Ratzinger talks of the collapse of Communism and implies that this brought with it a kind of false dawn of a new age. For him the real catastrophe that the Communist regimes left behind was not economic, it was the devastation of souls, the destruction of moral consciousness. He holds that the fundamental contemporary problem for Europe and for the world is the almost total silence about the moral and religious problems that were the real heart of the Communist aberration.
Christian ideals are real ideals, not dreams. They are the very stuff of life and death, of human conception, birth, living with our feet on the ground but with our heads, through the medium of body and soul, in Heaven. This was part of the original inspiration of the practical political men who set the European Union on its path. This has been wilfully abandoned.

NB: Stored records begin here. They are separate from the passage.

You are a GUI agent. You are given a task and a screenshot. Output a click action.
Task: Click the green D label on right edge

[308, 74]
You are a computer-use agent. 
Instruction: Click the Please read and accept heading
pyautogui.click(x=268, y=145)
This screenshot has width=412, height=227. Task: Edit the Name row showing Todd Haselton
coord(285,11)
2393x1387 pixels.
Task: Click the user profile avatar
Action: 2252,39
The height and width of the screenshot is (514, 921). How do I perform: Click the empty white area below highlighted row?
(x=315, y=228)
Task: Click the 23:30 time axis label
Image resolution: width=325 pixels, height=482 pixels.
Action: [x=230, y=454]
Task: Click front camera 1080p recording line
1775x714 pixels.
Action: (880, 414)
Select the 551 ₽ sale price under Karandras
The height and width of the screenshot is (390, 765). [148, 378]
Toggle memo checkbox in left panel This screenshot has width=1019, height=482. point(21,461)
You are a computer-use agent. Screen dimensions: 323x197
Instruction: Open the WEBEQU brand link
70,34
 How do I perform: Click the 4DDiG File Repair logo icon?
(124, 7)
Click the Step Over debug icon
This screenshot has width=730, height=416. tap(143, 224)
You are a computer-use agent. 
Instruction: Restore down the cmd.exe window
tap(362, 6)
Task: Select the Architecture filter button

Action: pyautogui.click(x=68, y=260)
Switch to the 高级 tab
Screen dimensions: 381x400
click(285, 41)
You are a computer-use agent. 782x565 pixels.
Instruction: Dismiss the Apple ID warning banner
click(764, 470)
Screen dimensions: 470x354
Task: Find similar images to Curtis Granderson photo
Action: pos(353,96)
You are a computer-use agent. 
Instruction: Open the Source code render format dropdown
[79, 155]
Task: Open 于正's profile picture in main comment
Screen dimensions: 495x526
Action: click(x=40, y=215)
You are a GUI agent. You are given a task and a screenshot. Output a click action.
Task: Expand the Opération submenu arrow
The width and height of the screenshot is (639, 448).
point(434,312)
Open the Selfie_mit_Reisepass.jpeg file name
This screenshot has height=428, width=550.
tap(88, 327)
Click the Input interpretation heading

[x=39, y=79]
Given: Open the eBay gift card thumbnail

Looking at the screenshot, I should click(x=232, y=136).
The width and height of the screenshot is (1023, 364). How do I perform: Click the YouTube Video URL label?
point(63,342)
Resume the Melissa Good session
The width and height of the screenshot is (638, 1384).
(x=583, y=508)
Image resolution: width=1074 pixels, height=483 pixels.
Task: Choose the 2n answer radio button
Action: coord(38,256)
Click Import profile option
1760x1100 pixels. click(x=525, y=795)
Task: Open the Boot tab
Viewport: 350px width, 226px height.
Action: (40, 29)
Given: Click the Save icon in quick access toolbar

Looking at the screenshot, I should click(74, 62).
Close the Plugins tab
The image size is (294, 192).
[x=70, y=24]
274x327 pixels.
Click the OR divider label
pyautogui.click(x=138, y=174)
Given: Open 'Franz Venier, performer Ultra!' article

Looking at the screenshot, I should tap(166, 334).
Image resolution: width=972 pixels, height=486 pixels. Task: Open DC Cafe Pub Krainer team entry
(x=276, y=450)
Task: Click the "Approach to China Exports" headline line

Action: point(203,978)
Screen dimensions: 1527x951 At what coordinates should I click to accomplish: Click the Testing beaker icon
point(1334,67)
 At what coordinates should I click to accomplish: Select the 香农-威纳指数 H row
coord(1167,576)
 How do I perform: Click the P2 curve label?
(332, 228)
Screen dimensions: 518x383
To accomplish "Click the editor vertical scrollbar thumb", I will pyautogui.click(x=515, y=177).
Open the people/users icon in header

As Ratzinger puts it: The initial enthusiasm for a return to the great constant elements of the Christian heritage soon evaporated, and European unification proceeded almost exclusively from the economic perspective. Scant attention was paid to the question of the intellectual foundations of such a community.
Applebaum concludes her assessment of our prospects recalling an observation by a
European diplomat of her acquaintance who likes to compare Europe and the US to the Western and Eastern halves of the old Roman Empire. The West imploded, with drama, violence and crazy Caesars; the Byzantine East lingered on, bureaucratic, stodgy, and predictable, for many centuries. It’s not exactly an optimistic precedent for Europeans, but it’s a comforting one.
It might be comforting until we remember the ultimate fate of that stodgy old empire. It was overrun by Islam. The book which Applebaum does not include in her review is Douglas Murray’s best-selling The Strange Death of Europe, published in May. She might have done and had she it might have shattered any comfort her diplomat friend was seeking to convey to us.
Our European masters may not be just dreaming. They may be sleepwalking and leading us over a precipice.